それでもう片方の手で春雨の頭を撫でる時雨の手に癒されるような顔をする春雨。

どこか綾波のようなセリフと口調で、

 

「はぁー……癒されますぅ……感謝ですねー」

 

と、呟いている。

それでツッコミを入れたかった。

見ているこっちが癒されるわ!と……。

実際、時雨と一緒にいた村雨と白露もそんな光景を見て癒されているのか表情がうっとりとしていたし……。

それでその後は白露型のみんなと食事を一緒に摂って色々と楽しませてもらった。

この五人の中では一番春雨が年下なので特に可愛がられているんだろうな。

見ていて本当に飽きないからな。

 

「白露がいっちばーん!なところを見せてあげるからね! 春雨!」

「はい、楽しみです。白露姉さん」

「春雨……? 白露姉さんの無茶に付き合わなくていいからね?」

 

そんな白露と春雨の会話に村雨がため息を吐きながらそう言っていた。

それに白露が「なんだとー!」と叫んでいたけど村雨は相手にはしていなかった。

そして食事が終わったのか時雨と夕立がまたしても春雨に抱きついていて、なんというか……その御馳走様ですと言いたい気分だった。

何か本当に仲が良いなこの姉妹は。

今ここにはいない五月雨や改白露型の面々とも仲はかなりいいし。

それでもそんな楽しい時間もあっという間に過ぎて行って、

 

「それじゃ姉さん達、すみません。私、司令官の手伝いがありますので」

 

それで時雨達は「わかった」と言って先に戻っていった。

だけど少し心配になったので、

 

「春雨、よかったのか……? 無理に私に合わせないでいいんだぞ?」

「いえ、大丈夫です。姉さん達とはいつでも会えますけど司令官とは中々接触する時間が掴めませんからむしろ一緒にいたいですし」

 

そう言って笑みを浮かべる春雨。

そんな顔をされたら断れないじゃないか。

自慢じゃないけどうちの艦隊の子達は金剛を筆頭に私と一緒にいたいって言う子が結構いるから私としては役得な気分なんだよな。

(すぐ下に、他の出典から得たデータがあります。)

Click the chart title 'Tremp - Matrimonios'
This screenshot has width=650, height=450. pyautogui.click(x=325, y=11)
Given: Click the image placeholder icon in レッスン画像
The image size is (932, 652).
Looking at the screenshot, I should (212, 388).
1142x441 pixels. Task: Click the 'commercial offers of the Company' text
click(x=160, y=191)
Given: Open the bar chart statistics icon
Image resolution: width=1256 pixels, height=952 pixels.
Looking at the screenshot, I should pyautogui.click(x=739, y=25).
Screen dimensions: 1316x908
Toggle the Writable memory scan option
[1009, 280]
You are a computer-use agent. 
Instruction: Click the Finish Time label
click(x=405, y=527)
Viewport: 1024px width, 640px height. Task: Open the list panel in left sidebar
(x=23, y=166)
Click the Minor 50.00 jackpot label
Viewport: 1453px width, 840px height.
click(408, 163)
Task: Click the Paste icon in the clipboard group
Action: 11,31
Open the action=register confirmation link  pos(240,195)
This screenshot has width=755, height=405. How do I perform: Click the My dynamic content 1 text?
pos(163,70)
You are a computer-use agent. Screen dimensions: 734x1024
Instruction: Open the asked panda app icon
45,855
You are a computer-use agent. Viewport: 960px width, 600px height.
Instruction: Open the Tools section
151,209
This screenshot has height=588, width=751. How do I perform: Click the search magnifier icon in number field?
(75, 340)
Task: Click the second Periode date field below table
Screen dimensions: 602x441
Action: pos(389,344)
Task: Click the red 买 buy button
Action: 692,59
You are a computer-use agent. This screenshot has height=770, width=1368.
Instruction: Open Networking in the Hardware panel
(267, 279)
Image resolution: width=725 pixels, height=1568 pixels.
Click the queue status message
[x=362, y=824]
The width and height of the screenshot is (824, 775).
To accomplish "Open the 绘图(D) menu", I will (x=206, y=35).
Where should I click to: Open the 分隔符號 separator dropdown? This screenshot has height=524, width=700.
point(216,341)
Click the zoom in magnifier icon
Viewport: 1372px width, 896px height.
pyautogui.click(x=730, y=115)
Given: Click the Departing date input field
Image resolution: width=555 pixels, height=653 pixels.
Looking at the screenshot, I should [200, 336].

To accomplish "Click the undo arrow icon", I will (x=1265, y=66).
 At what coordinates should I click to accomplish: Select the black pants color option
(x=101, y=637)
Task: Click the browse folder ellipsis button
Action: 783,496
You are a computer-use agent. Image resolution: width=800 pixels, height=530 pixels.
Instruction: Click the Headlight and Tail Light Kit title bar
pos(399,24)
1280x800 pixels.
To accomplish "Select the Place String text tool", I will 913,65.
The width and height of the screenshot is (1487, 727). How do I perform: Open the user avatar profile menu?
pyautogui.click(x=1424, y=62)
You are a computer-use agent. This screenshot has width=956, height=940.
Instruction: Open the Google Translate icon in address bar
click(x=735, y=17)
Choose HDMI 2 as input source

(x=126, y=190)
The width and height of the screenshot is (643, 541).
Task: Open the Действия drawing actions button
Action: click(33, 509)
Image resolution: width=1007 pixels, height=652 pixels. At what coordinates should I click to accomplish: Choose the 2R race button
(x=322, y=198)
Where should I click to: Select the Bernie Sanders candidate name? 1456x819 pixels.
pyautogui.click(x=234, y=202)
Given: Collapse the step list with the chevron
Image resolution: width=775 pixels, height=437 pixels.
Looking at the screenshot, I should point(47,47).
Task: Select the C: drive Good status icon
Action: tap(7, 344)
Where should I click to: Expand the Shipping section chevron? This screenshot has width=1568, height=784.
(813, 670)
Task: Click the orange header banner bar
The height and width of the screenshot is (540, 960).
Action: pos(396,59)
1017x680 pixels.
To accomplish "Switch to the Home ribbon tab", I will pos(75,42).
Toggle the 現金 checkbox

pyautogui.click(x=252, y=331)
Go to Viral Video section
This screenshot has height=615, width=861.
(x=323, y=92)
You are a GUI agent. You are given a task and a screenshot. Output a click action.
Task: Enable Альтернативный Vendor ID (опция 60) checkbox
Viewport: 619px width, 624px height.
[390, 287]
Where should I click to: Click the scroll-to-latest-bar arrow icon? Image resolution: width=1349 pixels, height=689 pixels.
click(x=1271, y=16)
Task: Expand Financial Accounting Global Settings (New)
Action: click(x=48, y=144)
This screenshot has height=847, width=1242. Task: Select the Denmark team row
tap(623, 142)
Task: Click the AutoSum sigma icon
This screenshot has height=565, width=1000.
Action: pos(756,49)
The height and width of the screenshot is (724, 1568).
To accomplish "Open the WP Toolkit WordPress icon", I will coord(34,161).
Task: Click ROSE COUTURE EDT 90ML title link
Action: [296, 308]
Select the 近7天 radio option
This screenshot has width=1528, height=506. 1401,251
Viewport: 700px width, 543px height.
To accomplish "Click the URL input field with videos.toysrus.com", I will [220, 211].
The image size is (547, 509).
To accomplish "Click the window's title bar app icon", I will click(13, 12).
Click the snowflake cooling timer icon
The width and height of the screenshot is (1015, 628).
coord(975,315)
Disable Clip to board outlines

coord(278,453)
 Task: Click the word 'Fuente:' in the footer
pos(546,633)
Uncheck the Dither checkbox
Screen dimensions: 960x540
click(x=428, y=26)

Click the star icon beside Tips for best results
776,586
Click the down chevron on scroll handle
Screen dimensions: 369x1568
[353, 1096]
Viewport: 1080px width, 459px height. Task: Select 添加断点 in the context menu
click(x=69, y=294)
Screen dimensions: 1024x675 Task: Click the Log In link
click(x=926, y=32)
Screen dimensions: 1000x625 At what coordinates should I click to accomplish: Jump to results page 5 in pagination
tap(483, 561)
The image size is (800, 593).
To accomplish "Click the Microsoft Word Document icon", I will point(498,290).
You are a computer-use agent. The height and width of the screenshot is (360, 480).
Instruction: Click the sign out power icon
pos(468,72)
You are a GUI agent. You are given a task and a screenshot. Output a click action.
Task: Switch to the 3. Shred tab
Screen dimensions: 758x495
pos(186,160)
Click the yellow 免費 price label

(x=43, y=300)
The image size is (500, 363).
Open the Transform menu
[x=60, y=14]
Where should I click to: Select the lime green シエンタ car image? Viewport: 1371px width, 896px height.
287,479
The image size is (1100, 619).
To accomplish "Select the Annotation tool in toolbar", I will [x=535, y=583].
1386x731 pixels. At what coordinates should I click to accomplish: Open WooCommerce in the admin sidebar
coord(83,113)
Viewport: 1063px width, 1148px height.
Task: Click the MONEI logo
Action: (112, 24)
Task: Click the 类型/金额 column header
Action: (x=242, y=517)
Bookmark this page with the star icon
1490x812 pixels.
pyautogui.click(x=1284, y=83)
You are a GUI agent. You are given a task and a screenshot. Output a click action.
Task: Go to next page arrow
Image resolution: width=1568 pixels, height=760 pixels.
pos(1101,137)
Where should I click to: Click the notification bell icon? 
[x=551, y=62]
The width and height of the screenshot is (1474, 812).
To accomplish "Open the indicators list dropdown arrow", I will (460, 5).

これもまだもとの世界で大事にみんなを育てていた恩恵なのかもな。

ブラック鎮守府のように毎日のように捨て艦戦法をしているプレイヤーはもし私と同じようにこの世界に来てしまったとしてもここまで艦娘達に好意を寄せられないと思うし。

 

「そうか。それじゃ午後も頑張るとしようか」

「はい!」

 

それで私と春雨は午後になったとも日が落ちる頃合いまで一緒に事務仕事を頑張っていた。

そしてやる事も無くなったのか、

 

「それじゃ司令官。その、お夕飯は私が作りましょうか?」

「いいのか?」

「はい!」

 

それで春雨は元気よく私の部屋にある台所で食事を作り始めた。

だけど出てきたのがお約束というか、

 

「春雨……別に無理して作らなくてもいいんだぞ?」

「だ、大丈夫です……」

 

そう、出てきたのは春雨特製の麻婆春雨だったのだ。

 

「そうか。それじゃ頂くとするけど……」

「はい。召し上がってください」

 

一緒に食べたいのだろうけど最初は私の感想を聞きたいのかどこか真剣な表情で見てきたので私は先に食べさせてもらった。

そして、

 

「うん、美味しいよ春雨」

「よかったです。どんどん食べてくださいね!」

「わかった」

 

それでお夕飯は春雨と一緒に楽しんで食べて本日も特に問題なく終わっていくのであった。

 

 

 




今回は春雨を書いてみました。
姉妹たち間では春雨は可愛がられていると思うんですよ。
そして夕立とはちょっと違う雰囲気も醸し出してほしいところデスネ。